Feedback on my Bayesian Data Analysis class at Columbia

Posted on December 7, 2012 9:11 AM by Andrew

In one of the final Jitts, we asked the students how the course could be improved. Some of their suggestions would work, some would not. I’m putting all the suggestions below, interpolating my responses. (Overall, I think the course went well. Please remember that the remarks below are not course evaluations; they are answers to my specific question of how the course could be better. If we’d had a Jitt asking all the ways the course was good, you’d be seeing lots of positive remarks. But that wouldn’t be particularly useful or interesting.) The best thing about the course is that the kids worked hard each week on their homeworks.

OK, here are the comments and my replies:

Could have been better if we did less amount but more in detail.

I don’t know if this would’ve been possible.

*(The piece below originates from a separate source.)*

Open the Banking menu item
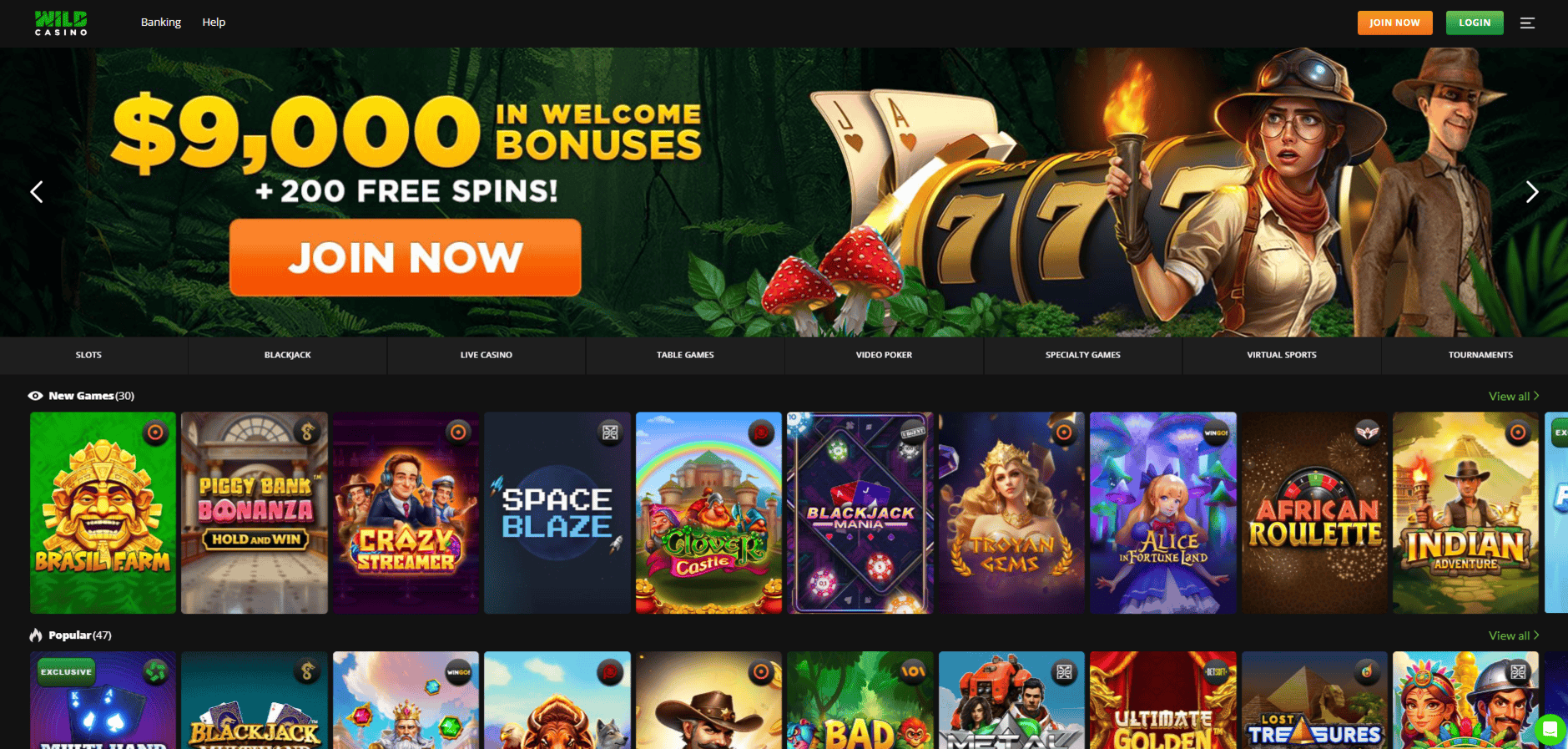The image size is (1568, 749). (x=161, y=23)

I wanted to get to the harder stuff (HMC, VB, nonparametric models) which required a certain amount of preparation. And, even so, there was not time for everything.

And also, needs solution for the homeworks.

Nope. I never hand out homework solutions. I much prefer for students to make corrections on their own homeworks. We discussed the solutions each week when we returned the graded papers to the students, but maybe we should have spent more time on that.

I think the class should have a lab session, in which we spend more time going over the homework and the R/stan code.

I agree! A weekly section would’ve been great. For some reason this rarely seems to be done at Columbia, and it’s always difficult to schedule these. But I’ll try again next time.

Maybe a couple of classes on Welcome to Stan.

Better to do in the (hypothetical) section meetings, I think; see comment immediately above.

More developed calculus on the board.

Maybe a little bit more, but I think that a better solution to this problem (students not following the math) would be to have some additional hwks that are relatively easy in which student are required to derive various formulas that are analogous to computations in the book. For example, working on the 8-schools-like algebra for a Poisson-gamma model.

How to choose different models to suit different real-word questions.

I thought we talked about that a lot! But maybe I didn’t offer enough general guidance. Also we didn’t have enough followup on the applied homework questions.

I hope to know more about the history and philosophical consideration of Bayes analysis. How Bayes conflict and interact with frequantists’ methods.

The revised Chapter 4 will help with this.

cannot review ppt in time because ppt is not uploaded in time. cannot write the detailed algorithms. cannot understand all the reading material and do not have time to understand them.

No! I will never post the slides before the class meetings. That’s a disaster, as it encourages students to read the slides rather than the book. You have to read the book, you can’t learn the material from the slides. If the book is too hard for you, maybe you should be taking an easier class.

It would have been better if we can have a chance to make up some missing homework questions.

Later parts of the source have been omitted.